In 2010, developers of the Arabidopsis Information Resource (TAIR) tried a corporate sponsorship program to sustain the database after its funds dried up. In 2013, investigators involved with TAIR adopted a subscription model under which users would be charged varying fees depending on data usage. They launched an independent non-profit organization that year called Phoenix Bioinformatics that allowed them to explore subscriptions and other user-based funding mechanisms that could work for TAIR. Interestingly, the J. Craig Venter Institute received an NSF grant, also in 2013, to create a separate resource dubbed Araport that would house TAIR data. In a conversation earlier this year, Eva Huala, TAIR's principal investigator, told GenomeWeb that Phoenix maintains a collaborative relationship with JCVI and its partners and provides Araport with data that has been housed in TAIR for at least a year. At the time, both groups were exploring mechanisms of making more current datasets available through the JCVI portal.

"Transferring [GenoCAD] to a company essentially makes it possible to access sources of funding that we just cannot access very easily in an academic environment," Peccoud said. "The plan is to keep that important research resource available to the community through a more diversified source of funding than just NSF and NIH grants."

As part of their commercialization efforts, Peccoud and his team of four part-time employees have reinstalled the roughly 800,000 lines of code that make up the GenoCAD application on new computing servers outside of VT, he said. Customers can access the software there but in cases where users are hesitant to put private data on third party compute resources, GenoFAB can provide virtual images of GenoCAD that clients can install and run on their local infrastructure, he said.
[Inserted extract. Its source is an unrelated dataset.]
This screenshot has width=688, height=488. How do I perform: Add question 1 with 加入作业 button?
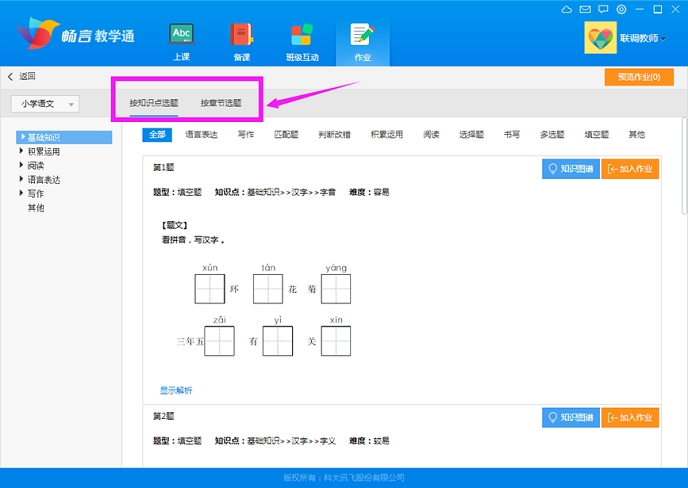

They have also added a new combinatorial design tool to GenoCAD that improves researchers' ability to design constructs that optimize protein expression. Instead of trying to build DNA sequences one at a time, the new feature lets users create sequence templates and select the genetic parts that fit the template. GenoCAD then automatically creates constructs, each of which contain a part from the defined range and match the rules set out by the template. This way, a user can generate up to 20,000 DNA designs with slight variations that allow for better optimization. These designs can be exported as Fasta, GenBank, or plain text files or saved in GenoCAD accounts.

Earlier this summer, the VT researchers also released GenoLIB, a repository of biological parts derived from roughly 2,000 plasmid parts, which is available to GenoCAD users. In addition to providing building blocks to design new plasmids, GenoLIB also provides reference sequences that can be used to revisit the annotation of existing plasmids available from sources such as iGEM's Registry of Standard Biological Parts.

Peccoud told GenomeWeb that the company has additional features lined up in its development pipeline, including a new sequence editing feature. As GenoFAB goes to market, it will have to compete with offerings from companies like Genome Compiler — which also recently began offering a plasmid library — that have similar products and target similar kinds of clients.

However, Peccoud believes that GenoCAD offers distinct features from its competitors. "I think that GenoCAD is really the only knowledge capture solution [that] allow[s] users to specify and share design strategies applicable to different industries, organizations, or even projects," he told GenomeWeb. Besides saving them time and money, "it helps teams think of all the different ways to achieve a particular objective or phenotype" and "provides a foundation to collect quantitative data that can be used to optimize gene expression."

Furthermore, GenoCAD is not a sequence editing tool — although it will soon include a tool for this purpose — and does not provide capabilities such as restriction site analysis and plasmid mapping that would be available from programs like VectorNTI, a product from ThermoFisher Scientific, he said.  "GenoCAD is focused upstream of that type of bioinformatic analysis."